Harnessing Innovation to Enable Internationalisation
An Interview with Philippe Messager, President, Association Française des Trésoriers d’Entreprise (AFTE)
Attracting 1,100 treasury professionals, AFTE’s annual conference takes place on 18-19 November 2014 at the Palais Brongniart, Paris. As in previous years, the conference is the flagship event for the treasury community in France, with an impressive line-up of speakers and 55 partner organisations, including leading banks, fund managers and technology vendors. Ahead of the event, Helen Sanders, Editor, talks to Philippe Messager, President of AFTE, about some of the conference themes, and wider treasury priorities in France.
What are the major themes of the 2014 AFTE Conference?

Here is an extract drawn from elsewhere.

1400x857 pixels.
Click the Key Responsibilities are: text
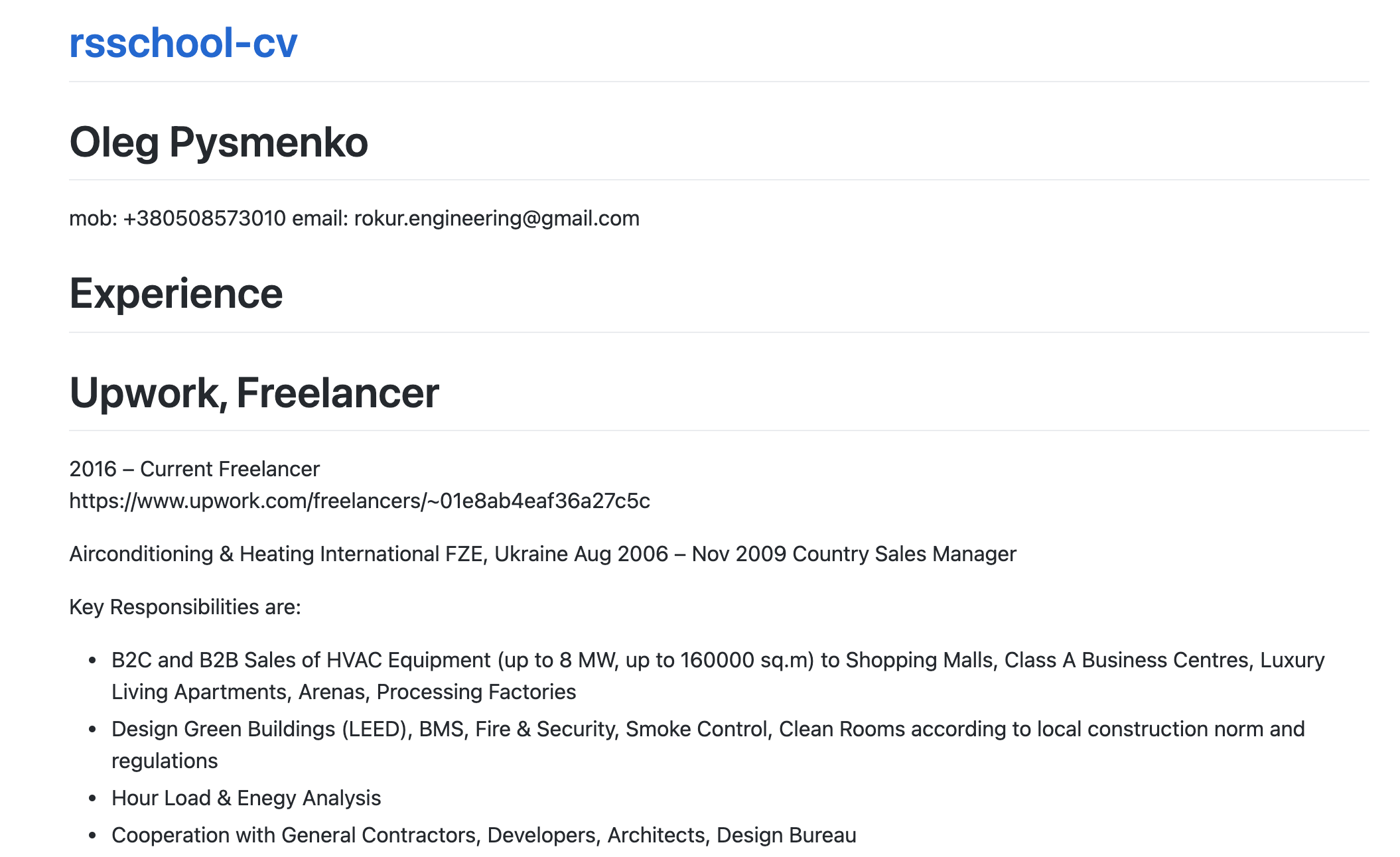point(185,607)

The themes of this year’s event are Internationalisation and Innovation, which together sum up the priorities, challenges and opportunities of the corporate treasury community today. With negligible growth in traditional markets such as the Eurozone, companies of all sizes are exploring new regions in their pursuit of growth, and therefore need to explore new approaches to managing cash and liquidity, financing, foreign exchange, market and credit risk. On the first day of the conference, for example, we have sessions on emerging markets, and specific workshops on Africa and China.
In this fast-changing environment, treasurers are constantly challenging themselves – and their partner banks and vendors – to find better ways of managing the demands of internationalisation. This is a major reason why treasurers attend the conference: to share, discuss and discover ways to improve operational and financial efficiency and control. Innovation is therefore a theme closely linked to internationalisation. This does not simply involve finding new gadgets or techniques: it is about the constant search for ways to do things better, using existing tools and leveraging partner relationships more effectively. Innovation is not simply a ‘nice to have’, it is essential to keep up with, let alone surpass, the competition. For example, treasurers are working with partners to find ways to improve processes and integrate them more closely to enhance working capital. Meanwhile, they are exploring the debt markets to identify suitable funding solutions given market conditions and the needs of the business.

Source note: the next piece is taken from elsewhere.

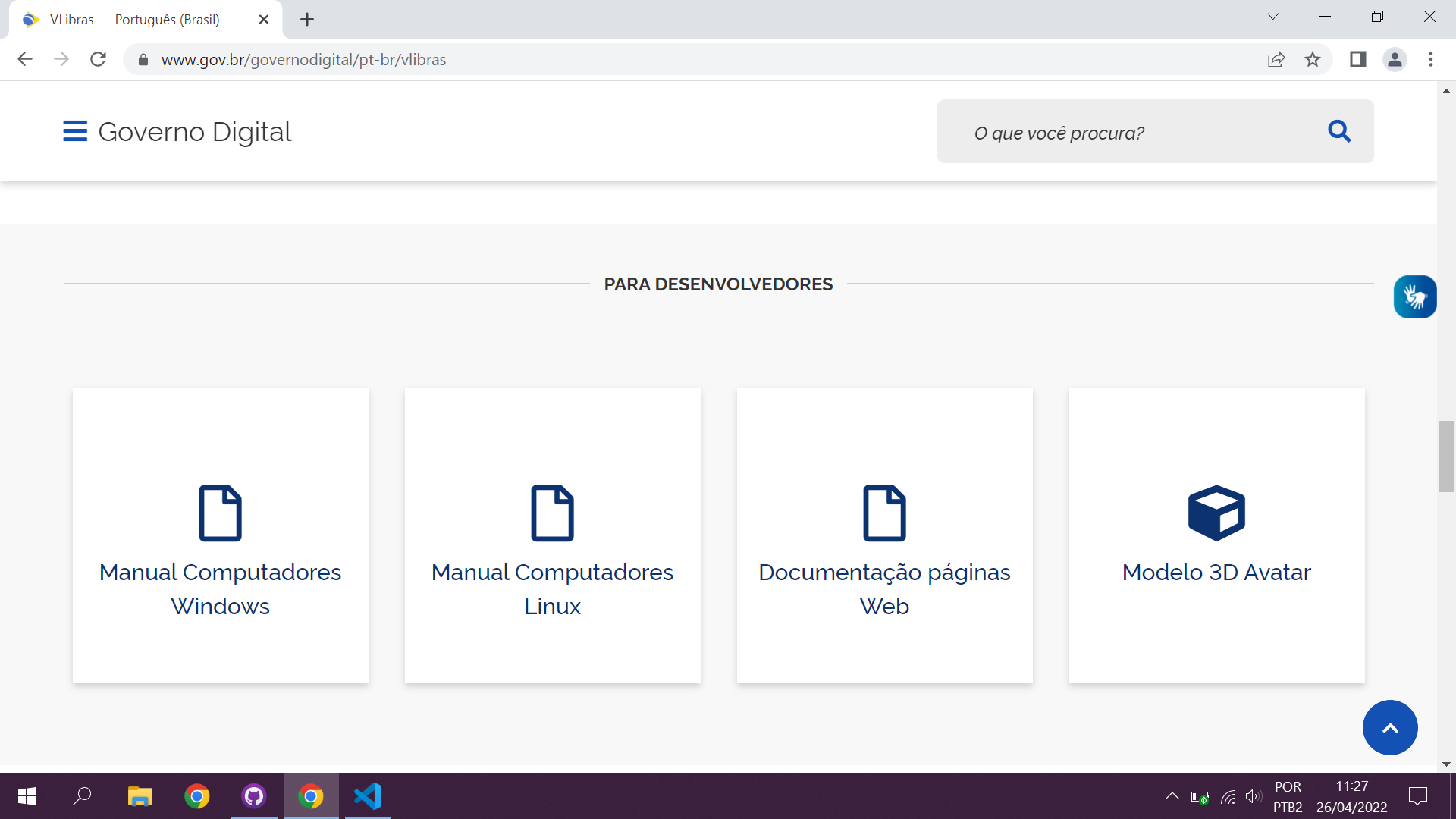The image size is (1456, 819).
Task: Click the share page icon in address bar
Action: (1276, 59)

How is the changing regulatory environment contributing to treasurers’ needs and priorities?
One thing that has become very apparent to me since becoming President of AFTE, in addition to my role at EDF, is that it is very difficult to generalise on how regulations will impact on the corporate treasury community, as every company’s experience is different. Looking at Basel III, for example, the issues for treasurers will differ depending on their financing needs, cash management practices, relationships with rating agencies, access to the capital markets, commodity requirements and so on.
However, an issue that has united treasurers of large multinationals in particular is EMIR (European Market Infrastructure Regulation) reporting. Treasurers have spent a great deal of time defining and refining processes to support EMIR reporting, often with significant cost and resource implications. Now that the compliance deadline (12 February 2014) has passed, an event that in itself was accompanied by a fair amount of chaos, it will take time to ensure that banks and corporates have a consistent view and set of processes for submitting data, such as unique trade identifiers, on which there has been little official guidance.
Many treasurers that I have spoken to feel that while the financial crisis was not created by them, the regulatory requirements have become far more onerous as a result, without offering any greater value to them, such as reducing systemic risk or preventing a future crisis. Furthermore, treasurers are more aware than most that finance is a global business, so regulations that seek to strengthen market resilience in one region are of limited value unless they are matched with similar conditions across all regions.
The other milestone in February 2014 was the SEPA end date. What do you see as the priorities in the ‘post SEPA’ environment now that migration has been completed?
Corporate treasurers and bankers alike spent a great deal of time and resources on SEPA migration, a highly challenging undertaking at every level, from achieving compliance within an individual organisation through to pan-European agreement on formats and instrument definition. AFTE has been proactive in representing French treasurers’ interests throughout the SEPA decision-making and implementation process. Today, migration has largely been completed and few if any organisations experienced serious difficulties on the February 2014 end date or on 1 August, the extended deadline that was allowed in some countries. SEPA is therefore now ‘business as usual’ and no longer a key issue for treasurers.